Despite attempts from state prison officials to keep George incarcerated as long as they could, denying him parole on at least two occasions, he was released after serving only two and a half years of his sentence due to good behavior and time served while awaiting trial.

==Murder of Alexander Sztanko==
After his release, George returned to his native Stafford County, where he was hired to work as a computer operator. Over the following four years, his behavior turned drastically more violent and sexual, as he resorted to soliciting teenage boys to perform sexual acts and photographing unsuspecting youths. He is also said to have written stories containing fantasies of young boys being chased by evil creatures. Authorities in Stafford County also investigated him for a series of abductions of teenage boys, all of whom claimed that a "Rambo-like character" dressed in full camouflage gear kidnapped and dragged them inside the woods, where he handcuffed and tortured them with stun guns.

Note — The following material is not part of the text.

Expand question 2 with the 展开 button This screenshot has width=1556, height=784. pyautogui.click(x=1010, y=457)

On June 16, 1990, 15-year-old Alexander Eugene Sztanko left his parents' home in Woodbridge to go trail riding with some friends. Along the way, he was abducted by George and dragged deeper into the forest, where he was handcuffed to a nearby tree. After this, George proceeded to sexually assault and torture Sztanko – this consisting mostly of cutting him with a machete on various parts of the body and beating him, but also included using the stun gun's electro shocks on his genitalia. Sztanko eventually began to cry for help, which prompted George to shoot him once in the head, killing him instantly. George left the body tied to the tree.

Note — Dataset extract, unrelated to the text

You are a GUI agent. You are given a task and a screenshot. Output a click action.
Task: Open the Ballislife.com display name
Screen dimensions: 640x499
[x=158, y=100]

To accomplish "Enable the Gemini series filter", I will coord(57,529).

==Arrest, confessions, and investigation==
George was arrested for trespassing the day after murdering Sztanko, claiming that he was hunting turkey. He was jailed, and a search was conducted of his house, where officers found loaded weapons, boxes of ammunition, $155 in cash, safes containing undisclosed papers, and numerous photographs of young teenage boys. Sztanko's body was found the same day by police, not far from the location George claimed he had buried Perry more than a decade prior. George was transferred to the Prince William-Manassas Regional Adult Detention Center, where he was held without bond on the charge of murder.

George denied committing the crime, but an examination of spent shell casings from the pistol recovered from his home conclusively established that it was the murder weapon. As a result, he was indicted for capital murder before a grand jury in August 1990. Virginia House delegate William J. Howell announced plans to file legislation classifying sexual assault and torture as capital crimes, as prosecutors could only seek a death sentence if they could prove George had stolen something from his victim. While awaiting trial, George confessed to his cellmate that he had shot Sztanko because he was screaming too loudly – the inmate later relayed this to the authorities. Later during the trial, testimony showed that George had stolen money, a dirt bike and tennis shoes from Sztanko, which made him eligible for the death penalty.

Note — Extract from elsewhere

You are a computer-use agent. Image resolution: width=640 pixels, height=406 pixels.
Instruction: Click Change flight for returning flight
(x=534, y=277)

In October 1990, Paul Ebert, who was still employed as the commonwealth's attorney, claimed in both interviews and statements addressed to the courts that George admitted to killing Perry and Sztanko, and a third victim he would not name. Little is known of this purported third victim, aside from George's claims that he picked him up from a McDonald's in Woodbridge and that the killing had occurred within the last ten years. Despite inquiries from both Stafford and Prince William Counties into cold cases, accompanied by a separate investigation by authorities in Oklahoma City, Oklahoma, where George had spent some time, no case matched the one described by the accused. Because of this, George was not prosecuted for this alleged offense, and tried only for Sztanko's murder.

==Trial, imprisonment and execution==
Due to the overwhelming amount of evidence against him, George was swiftly tried, convicted, and sentenced to death for murdering Sztanko. His original execution date was scheduled for mid-April 1993, but was rescheduled after he was granted a stay by the Supreme Court of Virginia to file another appeal. Both this and a subsequent appeal to the SCOTUS were denied.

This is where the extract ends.